Berlin - Zwei Monate vor der Bundestagswahl gibt eine Studie der Bertelsmann-Stiftung gewissermaßen Entwarnung. Ausgehend von „drei Befragungswellen“ des Meinungsforschungs-Instituts infratest dimap zwischen 2015 und 2017 im Auftrag der Stiftung kommt diese zu dem Ergebnis, dass das politische Klima in Deutschland „von einer Stunde der Populisten weit entfernt“ sei. „Berlin ist nicht Washington, Berlin ist nicht Paris“, sagte Studienleiter Robert Vehrkamp am Montag. Populisten in Deutschland seien überwiegend „enttäuschte Demokraten, aber keine Feinde der Demokratie“.

Populismus hat mitunter auch positive Seiten

Als radikal populistisch definiert die Studie Menschen, die sich gegen das Establishment und gegen jeden politischen Pluralismus wenden und stattdessen „von einem behaupteten allgemeinen Volkswillen“ ausgehen, der im Grunde nur noch zur Geltung gebracht werden müsse.

In seiner moderateren Variante setze sich Populismus hingegen kritisch mit den etablierten demokratischen Institutionen auseinander und wünsche sich mehr direkte Beteiligung der Bürger und eine bessere Berücksichtigung ihrer Interessen – habe also mitunter positive Seiten. Diese letzte Variante überwiege hierzulande. So seien immerhin 29,2 Prozent der Wahlberechtigten für Populismus prinzipiell empfänglich, verbänden dies aber überwiegend „nicht mit einer radikalen Systemkritik“. Ein Drittel verorte sich sogar selbst in der politischen Mitte.
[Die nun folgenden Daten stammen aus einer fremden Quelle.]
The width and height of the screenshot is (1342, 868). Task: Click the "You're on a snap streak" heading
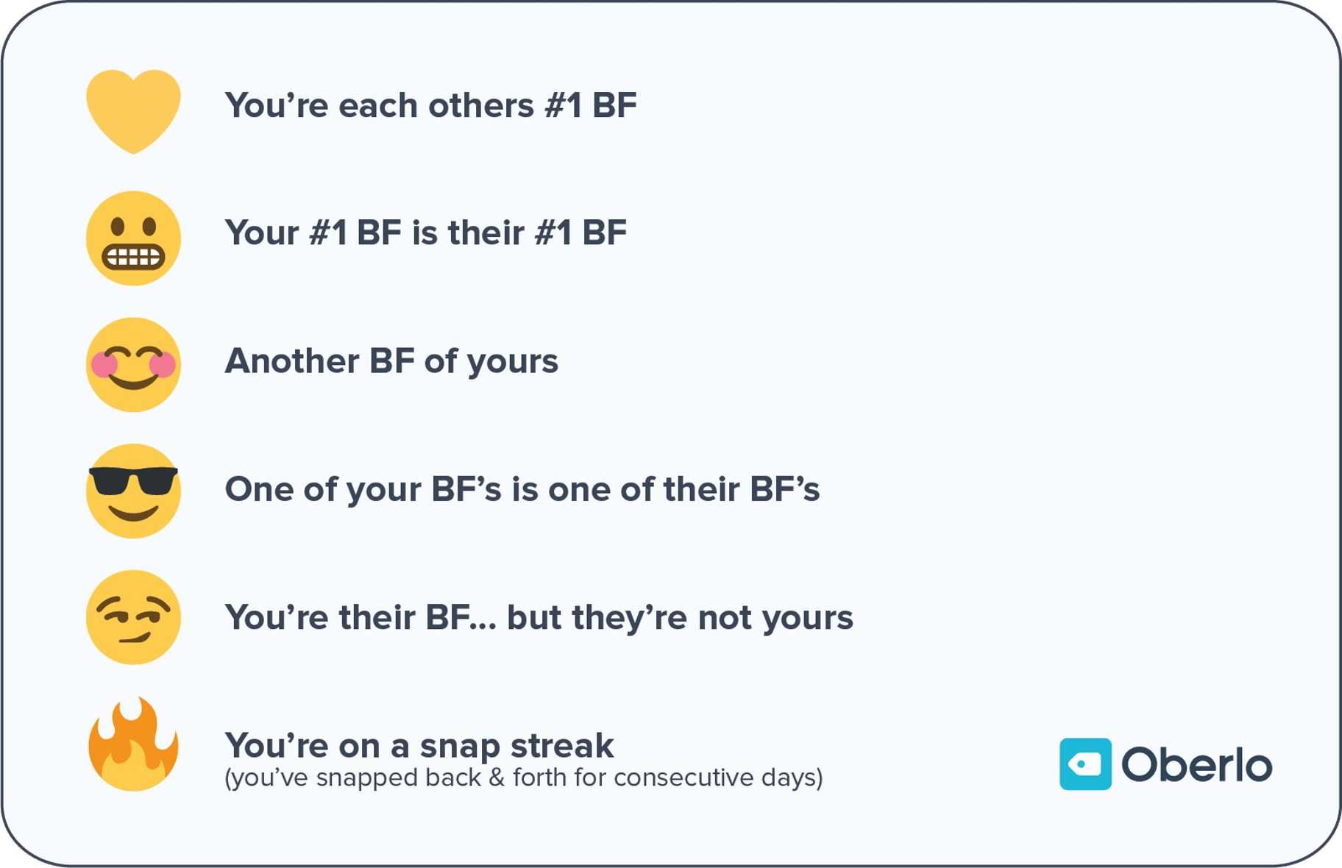pyautogui.click(x=419, y=745)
Soziale Spaltung „bei uns noch moderat“

Vehrkamps Kollegin Christina Tillmann betonte zwar, es gebe die 2013 gegründete und sehr wohl problematische AfD, die von 60 Prozent der deutschen Populisten gewählt werde. Sie wies überdies daraufhin, dass Populismus bei Ungebildeten, Geringverdienern und Nichtwählern weiter verbreitet sei als in anderen Gruppen. Freilich erklärte Vehrkamp, dass die soziale Spaltung „bei uns noch moderat“ sei. „Bei uns geht es vielen Menschen gut; sie sind an Stabilität interessiert.“ Eine Entscheidung wie der Brexit hätte hier „nicht den Hauch einer Chance“. Vielmehr gebe es eine Normalisierung der öffentlichen Diskussion.
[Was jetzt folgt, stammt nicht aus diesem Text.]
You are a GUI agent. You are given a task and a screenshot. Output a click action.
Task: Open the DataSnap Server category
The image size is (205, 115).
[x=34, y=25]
Die AfD habe lediglich das Flüchtlingsthema, mit dem sie mobilisieren könne – und das ebenfalls  begrenzt. Denn während die Mehrheit der Deutschen bloß einen übermäßigen und unkontrollierten Zuzug von Asylsuchenden ablehne, lehne die AfD die Flüchtlinge als solche ab. Damit sei sie bei der übergroßen Mehrheit der Wähler indes isoliert. Entsprechend sei es auch kein Wunder, dass mit dem Rückgang des unkontrollierten Zuzugs die Umfragewerte der AfD wieder zurückgegangen seien.

Die AfD profitiert allein

Vehrkamp und Tillmann sind sich mithin einig darin – und dies ließ sich auf den jüngsten Vorstoß von SPD-Kanzlerkandidat Martin Schulz münzen, ohne dass er erwähnt wurde – dass „nur eine Partei“ von einer neuerlichen Flüchtlingsdebatte „profitieren würde“ – nämlich die AfD, und alle anderen eher nicht. Überhaupt sei es ratsam, sich offensiv mit den Populisten auseinanderzusetzen.

Von den so genannten etablierten Parteien ist die CDU der Studie zufolge jene „mit den unpopulistischsten Wählern“ – „auch in ihrer Wahlverbindung mit der CSU“, die als populistisch gilt. Die SPD sei hingegen bei Populisten und Nicht-Populisten in etwa gleich stark. Die Linke wiederum sei „nach ihrer Wählerschaft eine typisch linke, aber keine eindeutig linkspopulistische Partei“. Das klare Gegenbild zur AfD-Klientel sind laut Bertelsmann-Stiftung die Grünen. „Sie sind am stärksten bei unpopulistischen Wählern links der Mitte.“ Tatsächlich ist bei AfD-Anhängern niemand so verhasst wie Vertreter der Ökopartei.